On July 8th, heads-of-state and government figures from the 28 member-states of the world’s strongest military alliance will meet in the Stadion Narodowy in Warsaw, Poland. The NATO Summit occurs on an ad hoc basis and acts as a steering conference where the alliance’s leaders meet, discuss and decide on NATO’s new initiatives and primary goals. While recent Summits have focused on either the War in Afghanistan or on alliance expansion, this year’s Summit will likely concentrate on the status of NATO’s conventional forces in Central and Eastern Europe. This shift in alliance policy will likely amplify the role of NATO in European security, in line with changing American assumptions about the European relationship with Russia since the outbreak of the Ukrainian Crisis.

While the eleven NATO Summits held during the Cold War focused entirely on the threat to Western Europe posed by the Warsaw Pact, the fifteen summits held since the fall of the Soviet Union have reflected NATO’s steadily broadening mandate. The alliance has moved away from conventional and nuclear deterrence to anti-piracy, counterinsurgency, counterterrorism, and cyber warfare. Furthermore, the alliance has expanded to encompass many former Warsaw Pact member-states. Unsurprisingly, time at each NATO Summit is scarce, and heads-of-state are very busy people. Thus, the summit agendas have become crucial, directly reflecting the changing balances of power within the alliance. There is usually a single issue around which each summit revolves, such as defense spending ‘burden-sharing’ in the case of 2014’s Wales Summit. Two governments are likely to be key players in this year’s agenda-setting process: Poland and the United States. Warsaw and Washington have both indicated renewed interest in Eastern European security under their current administrations. Additionally, these states each possess, in their own ways, important roles in the new power balance within NATO. This shifting balance has seen Western European states with ailing defense budgets begin to lose influence to Eastern member-states who face direct threats to their territory and have accordingly invested in their militaries. Washington’s role in the alliance has remained the largely same, with the Americans possessing the final word on most alliance policy given their outsized contribution to NATO forces. Polish interests, or more accurately the Baltic region’s interests, will come to define the NATO of the coming decade, and that the United States would benefit from investing time and energy in these newly loyal Eastern partners.

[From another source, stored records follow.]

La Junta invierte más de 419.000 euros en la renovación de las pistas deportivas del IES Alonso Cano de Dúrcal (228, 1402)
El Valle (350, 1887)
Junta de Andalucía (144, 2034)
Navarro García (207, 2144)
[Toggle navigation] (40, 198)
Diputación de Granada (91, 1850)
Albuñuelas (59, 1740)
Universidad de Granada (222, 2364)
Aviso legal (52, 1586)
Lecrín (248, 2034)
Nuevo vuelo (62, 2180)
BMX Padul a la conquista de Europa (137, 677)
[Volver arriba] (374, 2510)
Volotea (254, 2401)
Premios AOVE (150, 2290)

Eastern European member-states, particularly Poland, have a strong argument to make in favor of increased NATO involvement in their region at this year’s Summit. This argument is rooted in the emerging military strength of the Polish state, and in the willingness Poland has shown to cooperate with Brussels and Washington on intervention and conventional deterrence over the past decade. “Polska Walcząca,” or “Fighting Poland,” was first used as a slogan of the Polish resistance (Armia Krajowa) during the Second World War. The symbolic acronym “PW” has become a part of Polish nationalism and military culture since the fall of the communist government in 1989, and the significance of this national legacy of resilience is not lost on the current right-wing Polish government which seeks to portray Poland as a rising military and economic power. For the past decade, Warsaw has occupied, perhaps for the first time in two centuries, an enviable position in the European balance of power. Poland has been one of the only major European Union member-states which has raised its defense spending since the 2009 Eurozone debt crisis. This spending is directed at a massive modernization process which will replace Cold War-Era hardware manufactured in communist Poland and the USSR with modern equipment, procured both domestically and from foreign contractors, namely American and German defense companies. In 2009, Poland made the transition from a conscription-based army to a smaller, more nimble professional force of around 70,000 personnel. This expensive modernization process is possible because Poland essentially avoided the Eurozone’s financial crisis due to a savvy national banking strategy, a robust commercial banking sector, and the free-floating Polish Złoty. Additionally, public support for increased defense expenditure remains high, and more importantly the Polish public has one of the highest approval ratings of NATO of any alliance member-state at 70%.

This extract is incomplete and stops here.